Operations 8 min read

10 Hard‑Earned Infrastructure Lessons Every Engineer Should Know

Drawing from real incidents like SQLite crashes, missing logs, unthrottled APIs, slow container startups, queue bottlenecks, network partitions, unreliable clocks, and weak alerts, this article shares ten concrete infrastructure lessons with code examples, performance data, and practical recommendations to avoid costly pitfalls.

DevOps Coach

Oct 1, 2025

10 Hard‑Earned Infrastructure Lessons Every Engineer Should Know

01 – "It works on my machine" is unreliable

I once deployed a Go application using SQLite that ran flawlessly on my laptop, but it crashed immediately in production because SQLite locks the entire database file under concurrent writes.

Lesson: Simulate real concurrent workloads in a pre‑release environment and use production‑grade storage solutions for cloud services.

// BAD: SQLite under load
sql.Open("sqlite3", "./foo.db") // Not safe under high concurrency

02 – Logs without context are useless

Initially I overused fmt.Println(), producing logs like "Processing request", "Failed", "Retrying" that gave no insight into which request or user caused the issue.

Lesson: Adopt structured logging from day one.

log.WithFields(log.Fields{
    "user_id": 1234,
    "request_id": ctx.Value("reqID"),
}).Error("payment_failed")

03 – Rate limiting is like a seatbelt

We launched an open API without any throttling; a client mistake generated 300,000 requests per minute, crashing Elasticsearch, MongoDB, and the entire system.

Lesson: Implement rate limiting at the gateway layer.

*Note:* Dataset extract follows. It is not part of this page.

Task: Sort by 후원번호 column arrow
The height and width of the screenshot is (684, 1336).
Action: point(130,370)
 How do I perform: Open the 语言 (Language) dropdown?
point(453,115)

limit_req_zone $binary_remote_addr zone=api_limit:10m rate=1r/s;
server {
    location /api/ {
        limit_req zone=api_limit burst=5;
    }
}

04 – Health checks ≠ simple port ping

Our health endpoint only pinged localhost:8080, so even when the database was down for ten minutes it still returned "200 OK".

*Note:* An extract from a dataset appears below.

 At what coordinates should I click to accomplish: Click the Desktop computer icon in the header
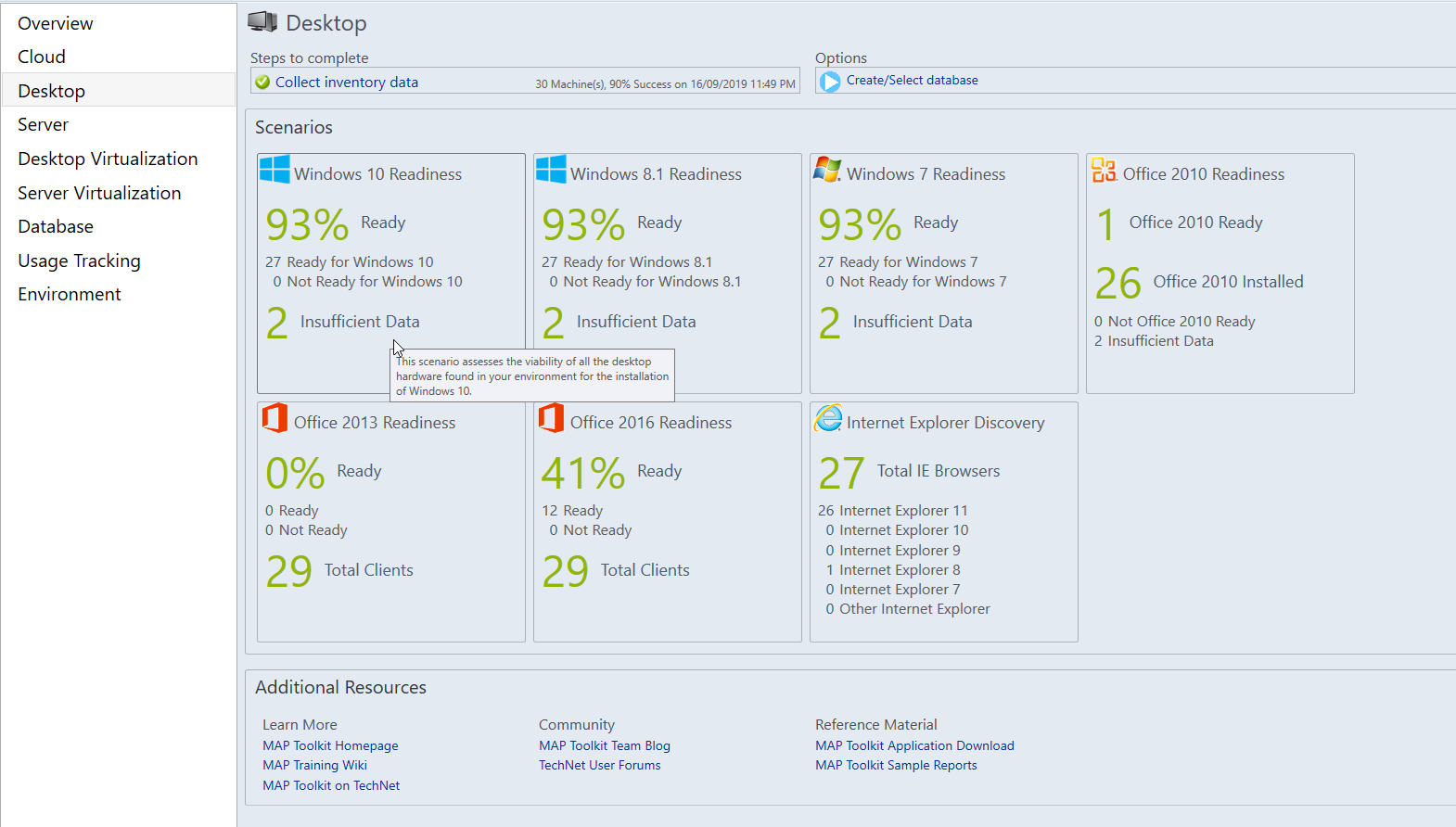tap(262, 22)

Lesson: Health checks must verify critical dependencies.

func HealthHandler(w http.ResponseWriter, r *http.Request) {
    if err := db.Ping(); err != nil {
        http.Error(w, "DB unreachable", http.StatusServiceUnavailable)
        return
    }
    w.Write([]byte("ok"))
}

05 – Slow startup defeats auto‑scaling

Containers took up to 80 seconds to start because of cold‑starting dependencies, causing a surge of errors during traffic spikes.

Lesson: Keep container startup time under 15 seconds and pre‑warm caches when possible.

| Step          | Time |
|---------------|------|
| DB connection | 12s  |
| Redis warm‑up | 18s  |
| Image sync    | 32s  |
| Total boot    | 62s  |

06 – Queues can become bottlenecks

Our RabbitMQ‑based async architecture stalled when a consumer crashed, accumulating over two million messages and overloading retry queues.

Lesson: Configure TTL and dead‑letter queues early.

# Declare DLX
rabbitmqadmin declare exchange name=dlx type=direct
# Queue with DLX
rabbitmqadmin declare queue name=my_queue arguments='{"x-dead-letter-exchange":"dlx"}'

07 – Network partitions are real

In AWS, an unstable availability zone split our cache cluster, causing some nodes to see stale data while others timed out.

Lesson: Use cache solutions with arbitration (e.g., Redis Sentinel or Raft‑based systems).

+--------+       +--------+       +--------+
    | Redis1 | <----> | Redis2 | <----> | Redis3 |
    +--------+       +--------+       +--------+
          ^               |               ^
        read          quorum          read/write

08 – System clocks are unreliable

We relied on time.Now() for request timeouts, but a leap‑second adjustment caused a node’s clock to jump back, leading to severe issues.

Lesson: Use a monotonic clock for interval calculations.

start := time.Now()
// Some operation
elapsed := time.Since(start) // Uses monotonic time internally

09 – Dashboards aren’t enough; alerts are essential

Our five dashboards showed no warning when disk usage hit 99.9%, and we only discovered the problem after 500 errors appeared.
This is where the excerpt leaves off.